AfriSLM contains 800 million parameters, and Tether says the model surpassed Qwen3.5-122B-A10B, TranslateGemma-27B and NLLB-3.3B. The comparisons were measured using FLORES-200, BOUQuET and SMOL, although benchmark performance does not establish identical results across every practical translation situation. Tether attributes the results partly to a data-screening system that discarded as much as 96% of material judged unsuitable. The company also released 0.8B, 2B and 4B parameter configurations for different hardware requirements.

EuroNano takes another approach, using English as an intermediary language while connecting European languages through 90 possible translation routes. It occupies only 36MB, which Tether says is about 94% less storage than a comparable Firefox offline arrangement. The compact footprint means translation can remain available after connectivity disappears, without requiring separate downloads for every language combination, a distinction Tether says matters for field workers, travellers and local applications where storage and network availability can impose constraints.

Tether's African focus also connects with physical infrastructure it has developed across parts of Sub-Saharan Africa. The company has installed solar-powered kiosks that provide phone charging, battery exchanges and access to digital financial services. Tether says those locations could eventually provide another route for distributing educational material, agricultural information and other locally translated content without depending on continuous connectivity.
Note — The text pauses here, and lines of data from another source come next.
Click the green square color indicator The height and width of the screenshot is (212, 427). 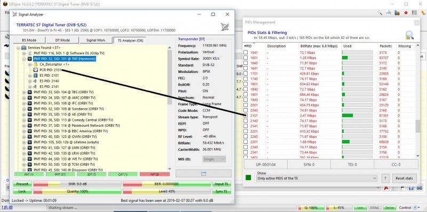[x=248, y=178]

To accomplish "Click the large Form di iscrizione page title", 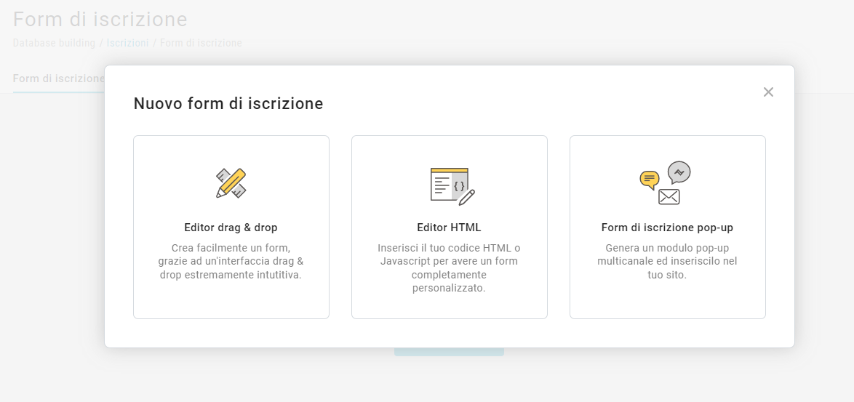I will (x=100, y=19).
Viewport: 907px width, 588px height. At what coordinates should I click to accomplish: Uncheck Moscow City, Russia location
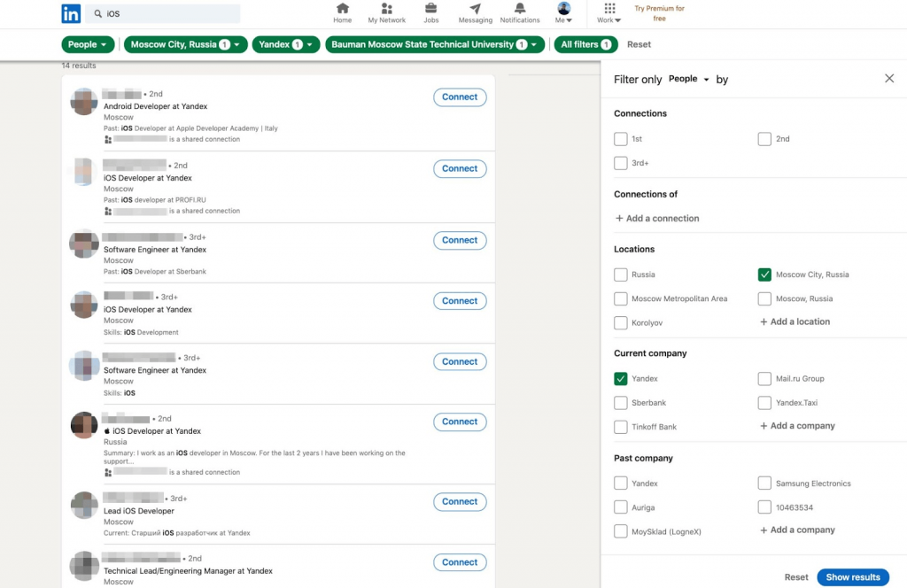click(x=764, y=275)
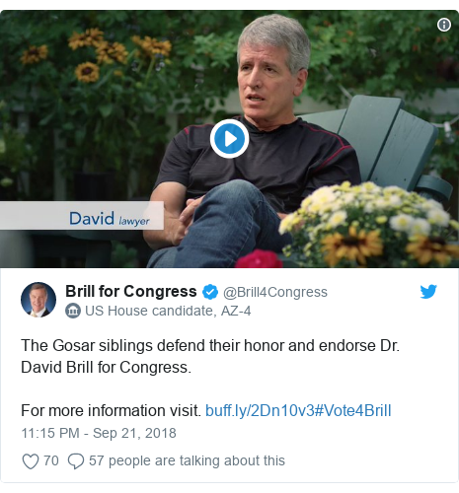
Task: Play the embedded video
Action: (229, 138)
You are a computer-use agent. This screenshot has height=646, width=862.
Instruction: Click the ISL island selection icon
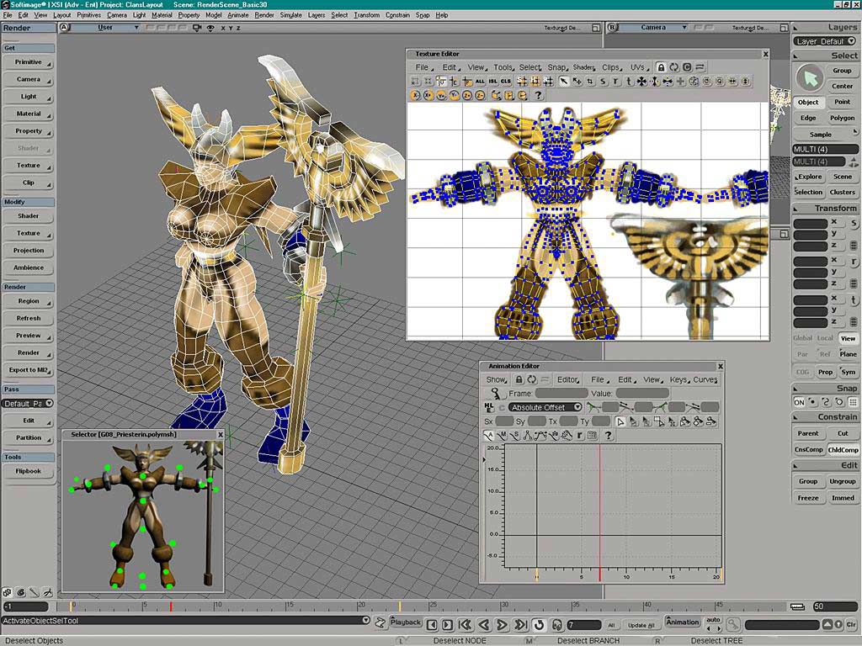coord(492,82)
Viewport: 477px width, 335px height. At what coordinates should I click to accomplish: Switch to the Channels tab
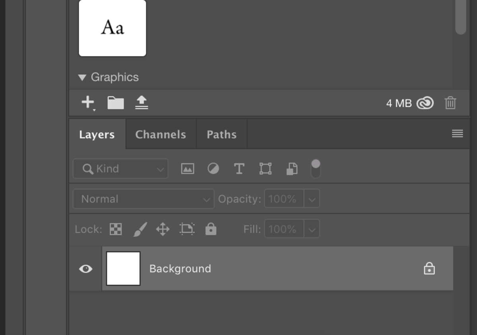click(161, 134)
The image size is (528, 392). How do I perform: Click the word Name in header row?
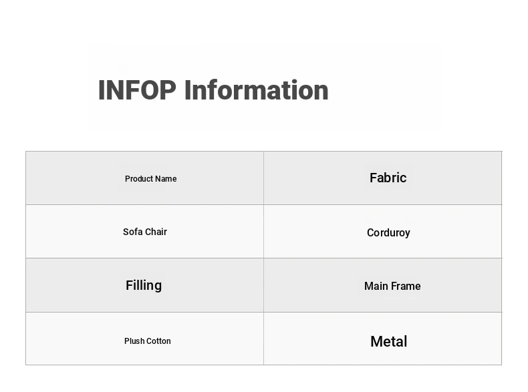(x=165, y=179)
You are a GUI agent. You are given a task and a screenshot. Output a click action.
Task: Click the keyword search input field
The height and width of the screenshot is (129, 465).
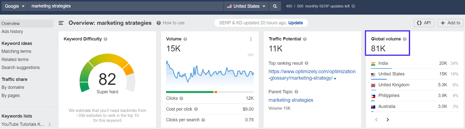coord(125,6)
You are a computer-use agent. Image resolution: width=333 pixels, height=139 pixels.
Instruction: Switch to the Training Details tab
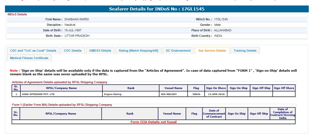245,51
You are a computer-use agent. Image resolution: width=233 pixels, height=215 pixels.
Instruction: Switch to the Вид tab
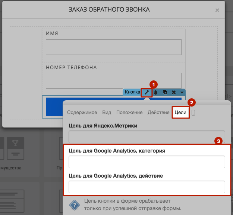point(107,112)
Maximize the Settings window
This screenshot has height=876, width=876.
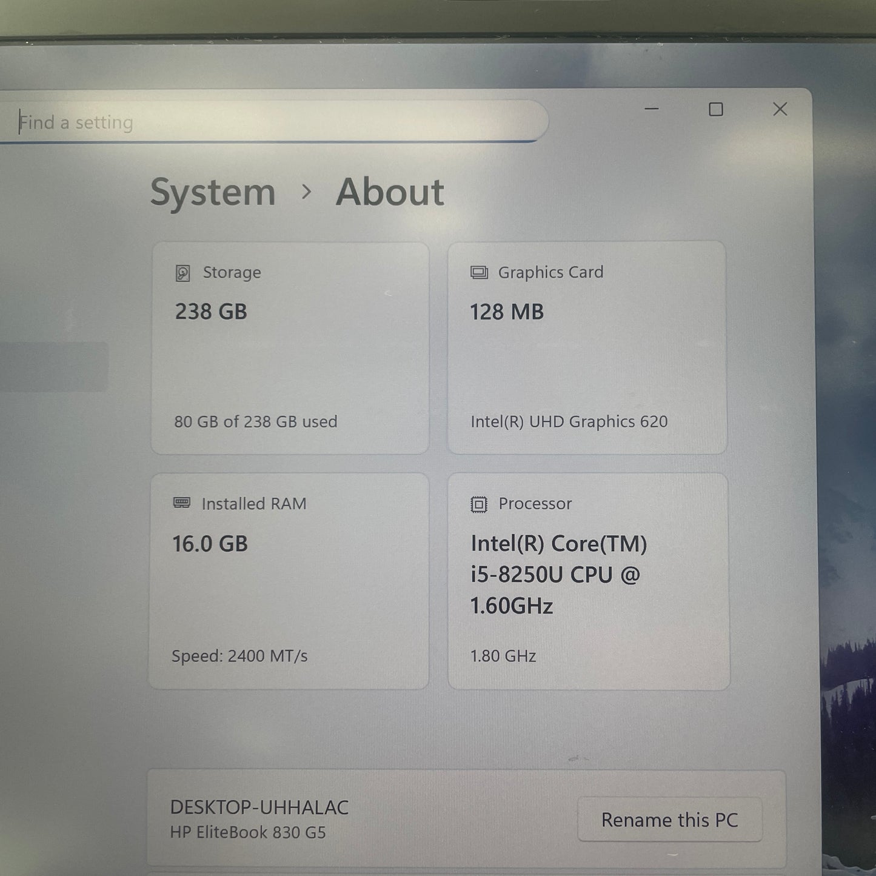[x=716, y=109]
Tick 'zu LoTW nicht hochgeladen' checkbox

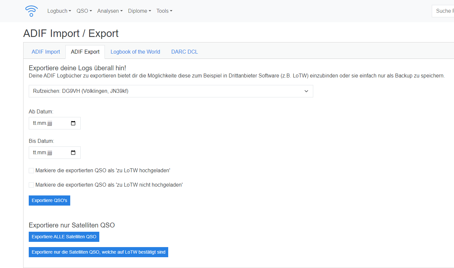[x=31, y=185]
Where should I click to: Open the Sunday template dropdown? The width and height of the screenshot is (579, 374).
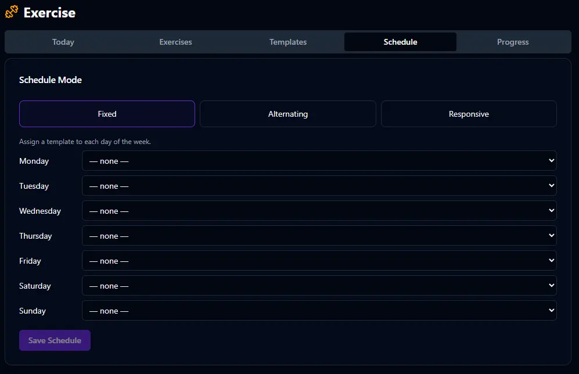pos(319,311)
“Four billion people were left behind by the traditional financial system, and the most powerful technology of our age has repeated that failure,” said Paolo Ardoino, CEO of Tether. “Language should not determine who can benefit from artificial intelligence. Open translation models like these are a step toward a future where education and AI tools reach hundreds of millions of people who have neither reliable connectivity nor access to expensive systems.” Ardoino added that the same technology could operate alongside QVAC MedPsy, Tether's smaller model intended for healthcare-related applications on local devices. “A mother could get real medical information she understands, instead of guessing. A child could learn in their own language. That is the future we are building through QVAC,” he said.

AfriSLM is currently available through Hugging Face, and the associated research has been accepted for presentation at EMNLP 2026.

Editor's Summary

Vambo AI's MORENA and Tether's offline translation models expand AI support for African languages while reducing computing and connectivity requirements. Vambo AI says MORENA outperforms larger models on several benchmarks, while Tether says its on-device systems keep data local and can operate without network access. Both releases include smaller configurations aimed at devices with limited resources.